Customers do not think in product silos. They think about maintaining financial resilience, adapting their home, supporting family, managing changing health needs and funding retirement over time. Yet too often they are left to navigate multiple disconnected conversations without a clear framework to help them understand how these decisions interact.
Decisions around pensions, savings, housing wealth and borrowing are increasingly interconnected, particularly as retirement journeys become more non-linear. The challenge is no longer simply helping customers understand individual products, but helping them navigate how different financial decisions and life events can influence one another over time.
Improving customer outcomes therefore requires a more joined-up and accessible framework that puts customer need ahead of the product silo sitting underneath it.

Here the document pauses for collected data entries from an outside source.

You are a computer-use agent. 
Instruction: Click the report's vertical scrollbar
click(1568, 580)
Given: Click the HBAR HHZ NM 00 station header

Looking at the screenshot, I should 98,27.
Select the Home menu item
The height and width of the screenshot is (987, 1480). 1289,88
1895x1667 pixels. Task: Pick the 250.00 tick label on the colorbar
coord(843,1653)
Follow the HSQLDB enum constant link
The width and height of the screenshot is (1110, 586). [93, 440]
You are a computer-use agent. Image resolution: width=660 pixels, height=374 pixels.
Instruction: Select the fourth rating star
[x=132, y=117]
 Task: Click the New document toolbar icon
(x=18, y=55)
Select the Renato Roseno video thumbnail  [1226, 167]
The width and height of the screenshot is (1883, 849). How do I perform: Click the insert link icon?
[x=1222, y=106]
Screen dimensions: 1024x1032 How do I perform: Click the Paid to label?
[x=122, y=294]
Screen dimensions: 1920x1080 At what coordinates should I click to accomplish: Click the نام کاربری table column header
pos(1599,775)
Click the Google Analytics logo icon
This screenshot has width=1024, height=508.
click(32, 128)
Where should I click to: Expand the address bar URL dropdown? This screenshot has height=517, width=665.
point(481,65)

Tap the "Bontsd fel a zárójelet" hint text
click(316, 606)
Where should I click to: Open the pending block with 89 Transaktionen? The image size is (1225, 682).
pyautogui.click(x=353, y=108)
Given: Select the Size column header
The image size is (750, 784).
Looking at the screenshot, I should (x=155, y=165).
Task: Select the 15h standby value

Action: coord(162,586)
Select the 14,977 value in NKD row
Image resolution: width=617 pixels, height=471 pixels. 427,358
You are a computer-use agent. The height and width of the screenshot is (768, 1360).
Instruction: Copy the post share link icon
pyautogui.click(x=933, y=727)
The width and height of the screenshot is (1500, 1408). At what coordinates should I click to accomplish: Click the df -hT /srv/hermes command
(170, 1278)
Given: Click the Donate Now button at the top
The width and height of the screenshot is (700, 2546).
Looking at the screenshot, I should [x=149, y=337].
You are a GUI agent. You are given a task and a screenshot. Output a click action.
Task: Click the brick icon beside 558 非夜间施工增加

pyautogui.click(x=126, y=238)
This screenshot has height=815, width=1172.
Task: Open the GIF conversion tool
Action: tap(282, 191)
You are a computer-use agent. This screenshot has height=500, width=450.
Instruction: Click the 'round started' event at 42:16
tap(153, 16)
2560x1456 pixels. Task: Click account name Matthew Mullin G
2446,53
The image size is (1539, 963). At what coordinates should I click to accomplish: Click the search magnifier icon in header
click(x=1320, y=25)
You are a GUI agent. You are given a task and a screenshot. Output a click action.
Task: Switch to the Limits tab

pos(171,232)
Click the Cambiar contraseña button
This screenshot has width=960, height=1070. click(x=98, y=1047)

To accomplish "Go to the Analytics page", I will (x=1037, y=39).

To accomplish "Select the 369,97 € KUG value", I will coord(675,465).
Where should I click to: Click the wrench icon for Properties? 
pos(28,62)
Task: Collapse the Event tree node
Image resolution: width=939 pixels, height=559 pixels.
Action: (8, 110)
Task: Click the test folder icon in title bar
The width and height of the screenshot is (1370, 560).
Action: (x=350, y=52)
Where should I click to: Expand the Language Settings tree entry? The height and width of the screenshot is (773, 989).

The roadmap is intended to create a practical and interactive customer journey framework spanning key stages of later life, helping people better understand what considerations, support options and conversations may become relevant at different points in time.
Importantly, the structure is not being built around traditional age bands. Retirement is becoming more complex and far less set in stone, with people moving through different financial, personal and health circumstances at different times. It is about stages, not ages.
The framework is being designed around four broad stages of the later life journey: early planning and foundations, pre-retirement, retirement itself and post-retirement later life. Across these stages, the work will explore themes including pension planning, mortgages and debt, savings resilience, housing suitability, affordability changes, family support and later life care needs, alongside how customers access information, guidance, referrals and regulated advice.
A central principle underpinning the initiative is that later life should not be viewed as a single transaction or product decision, but as an evolving journey involving interconnected considerations over time.
We also want to highlight vulnerability; it can arise at any stage of the journey. That’s why the work the group undertakes will be grounded in the Council’s Safe Steps framework and informed by real customer experience and practical customer journeys.
The project brings together lenders, advisers, networks, trade bodies and building societies from across the market in a collaborative effort to help shape a more practical and customer-focused approach to later life planning and navigation.
Participation is intended to be active and contribution-led, with organisations sharing practical insight, customer experience and sector expertise to help test and refine outputs.
Operationally, the group is meeting every month via virtual sessions, supplemented by regular in-person meetings. The focus is on design, testing and delivery (rather than discussion alone) with progress and recommendations reviewed on an ongoing basis and fed back into the Council’s wider engagement work.
We began work in April with a first in-person meeting to set objectives and scope. A Leaders’ Symposium in Westminster forms part of the wider programme in June, with a further in-person progress meeting scheduled for September. Adviser testing is planned to coincide with the Later Life Lending Summit North in Leeds in November, ahead of a planned 2027 launch of a live interactive roadmap on the Council’s website.
While the central aim is to create a clearer and more joined-up roadmap for later life decision-making, the wider ambition is to help simplify an increasingly complex landscape for customers.
This includes improving awareness and understanding of later life lending and retirement planning options, supporting better signposting and earlier conversations, and helping both consumers and professionals navigate evolving financial, housing and retirement needs more confidently over time.
The initiative is not about promoting specific products. It is about helping create a more connected and customer-focused approach to later life planning that better reflects how people actually experience retirement and later life today.